That is what I was going to say...









You could also look to see if your "boot" for the TV antenna is sitting properly.
Mine came off and allowed water to drip to the inside. My antenna is 
over my dinette so that is where the water pooled.

We had a storm and the TT was new so I went out to check on it after
the rain had stopped. That's when I noticed the water. I took a look
right away on the roof and sure enough it was the "boot"

Anyway, good luck with getting everything fixed like new!
MaeJae


----------



## FraTra (Aug 21, 2006)

Thanks for the posts. The warped door that's hard to close is the front door on the other end of the TT.

Called the dealer first thing this morning. I am taking tomarow morning off work to take it in.

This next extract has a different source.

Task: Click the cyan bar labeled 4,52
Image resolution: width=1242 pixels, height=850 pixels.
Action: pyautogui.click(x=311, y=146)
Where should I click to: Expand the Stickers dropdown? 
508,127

I'll keep you posted on how things go.


----------



## skippershe (May 22, 2006)

Hi FraTra









I'm really looking forward to hearing the outcome. I'm sure that your dealer and Keystone will come through for you.

Keep think positive thoughts...as Doug said, at least we're heading into the off season and you won't be missing too much in the way of camping


----------



## FraTra (Aug 21, 2006)

Update

I took the outback to the dealer Tuesday morning 10/31 to get the ball rolling. The sales manager ask me what I wanted to happen and I told him considering the amount of damage and my owning it less than 30 days I wanted a replacment. He told me he would work toward making it happen but Keystone rarely does that. I called on 11/01 and left the sales manager a voice mail message but did not hear back, so this afternoon 11/02 I called again and was told he was out till tomarow. Maybe he will call me then. I spoke to the service department and they didn't know anything and had not looked at anything yet but assured me I was on the top of their list. The TT was still dripping water Tuesday and I was hoping they would check it sooner.

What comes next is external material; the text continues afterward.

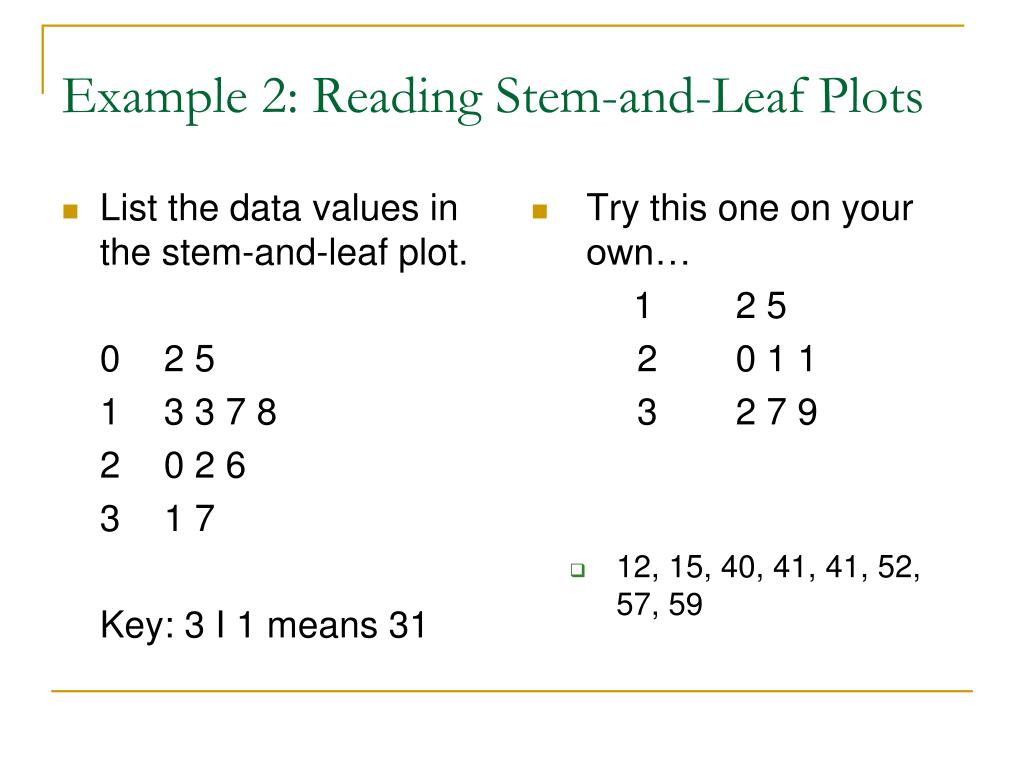Click the leaves '0 1 1' in the right plot

pyautogui.click(x=775, y=359)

I know these things go slow but I want them to tell me yes or no on the new replacment unit so I can escalate to a couple more levels to maybe make it happen if the answer is no, but I wanted to give the dealership and Keystone a chance first.


----------



## ARzark (Aug 9, 2005)

Hope your dealer and Keystone can get everything worked out to your satisfaction.
Good luck and keep everyone posted!


----------



## FraTra (Aug 21, 2006)

** UPDATE **

My Outback has been at the dealer for 1 week now and as far as I know they have not even looked at it yet.









They assured me last week that I was at the top of their priority list. That and a $1 will get you a cup of coffee at Quick Trip.


----------



## Oregon_Camper (Sep 13, 2004)

FraTra said:


> ** UPDATE **
> 
> My Outback has been at the dealer for 1 week now and as far as I know they have not even looked at it yet.
> 
> ...


Do you have other service facilities in the area? Seems like it's time to take your Outback and $$$ elsewhere.


----------



## FraTra (Aug 21, 2006)

Yes. There are a couple of other Keystone dealers in the area but non sell the Outback line, I don't guess that matters though.


----------



## huntr70 (Jul 8, 2005)

FraTra said:


> Yes. There are a couple of other Keystone dealers in the area but non sell the Outback line, I don't guess that matters though.


Nope..doesn't matter.

A Keystone repair facility is a Keystone repair facility.

Steve


----------



## Oregon_Camper (Sep 13, 2004)

I'd give the other repair locations a call ASAP and see if they can get you in. Even if it took the a day or two to get you into their schedule, I feel that is your better route.

Don't let the other shop let them think they have you on the ropes just because your trailer is currently parked at their facility.


----------



## FraTra (Aug 21, 2006)

** Update **

The latest word is they finally looked at it, sent pictures to Keystone and are waiting for a reply.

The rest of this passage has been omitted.